Data for this task: Begin
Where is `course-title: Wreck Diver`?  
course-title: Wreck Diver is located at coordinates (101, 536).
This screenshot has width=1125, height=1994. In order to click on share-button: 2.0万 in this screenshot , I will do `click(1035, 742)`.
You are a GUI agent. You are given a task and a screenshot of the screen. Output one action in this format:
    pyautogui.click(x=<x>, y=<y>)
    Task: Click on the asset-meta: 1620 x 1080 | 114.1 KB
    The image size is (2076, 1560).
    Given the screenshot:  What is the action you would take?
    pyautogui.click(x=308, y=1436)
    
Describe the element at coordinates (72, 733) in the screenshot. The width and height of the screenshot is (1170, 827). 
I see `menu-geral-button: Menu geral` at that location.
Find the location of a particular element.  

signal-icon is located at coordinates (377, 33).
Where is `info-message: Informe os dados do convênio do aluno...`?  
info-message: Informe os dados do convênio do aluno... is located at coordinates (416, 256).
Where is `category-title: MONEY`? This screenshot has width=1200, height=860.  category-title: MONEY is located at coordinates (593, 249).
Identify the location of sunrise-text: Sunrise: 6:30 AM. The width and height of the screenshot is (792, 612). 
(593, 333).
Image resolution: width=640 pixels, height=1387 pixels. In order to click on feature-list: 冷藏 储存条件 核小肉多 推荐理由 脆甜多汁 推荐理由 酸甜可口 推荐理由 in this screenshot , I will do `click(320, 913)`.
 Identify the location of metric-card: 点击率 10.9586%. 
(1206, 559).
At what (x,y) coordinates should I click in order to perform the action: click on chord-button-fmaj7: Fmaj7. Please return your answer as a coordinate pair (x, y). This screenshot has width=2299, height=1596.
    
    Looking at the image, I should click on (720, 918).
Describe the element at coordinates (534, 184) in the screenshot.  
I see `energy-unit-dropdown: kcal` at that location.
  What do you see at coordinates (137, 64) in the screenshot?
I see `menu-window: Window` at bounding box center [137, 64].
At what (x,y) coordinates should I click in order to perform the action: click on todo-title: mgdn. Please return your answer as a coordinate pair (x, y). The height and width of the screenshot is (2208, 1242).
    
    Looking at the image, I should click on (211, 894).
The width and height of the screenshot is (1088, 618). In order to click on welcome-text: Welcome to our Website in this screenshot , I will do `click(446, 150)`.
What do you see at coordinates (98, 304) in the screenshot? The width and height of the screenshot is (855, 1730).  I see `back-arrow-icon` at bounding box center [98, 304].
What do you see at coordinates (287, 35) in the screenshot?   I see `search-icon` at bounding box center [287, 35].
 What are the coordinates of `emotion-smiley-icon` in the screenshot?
Data for this task: End
● What is needed:
Set down exactly the records from the line containing "has width=2299, height=1596." through the line containing "center [137, 64].", with both of those lines included.

● Exercise answer:
At what (x,y) coordinates should I click in order to perform the action: click on chord-button-fmaj7: Fmaj7. Please return your answer as a coordinate pair (x, y). This screenshot has width=2299, height=1596.
    
    Looking at the image, I should click on (720, 918).
Describe the element at coordinates (534, 184) in the screenshot.  
I see `energy-unit-dropdown: kcal` at that location.
  What do you see at coordinates (137, 64) in the screenshot?
I see `menu-window: Window` at bounding box center [137, 64].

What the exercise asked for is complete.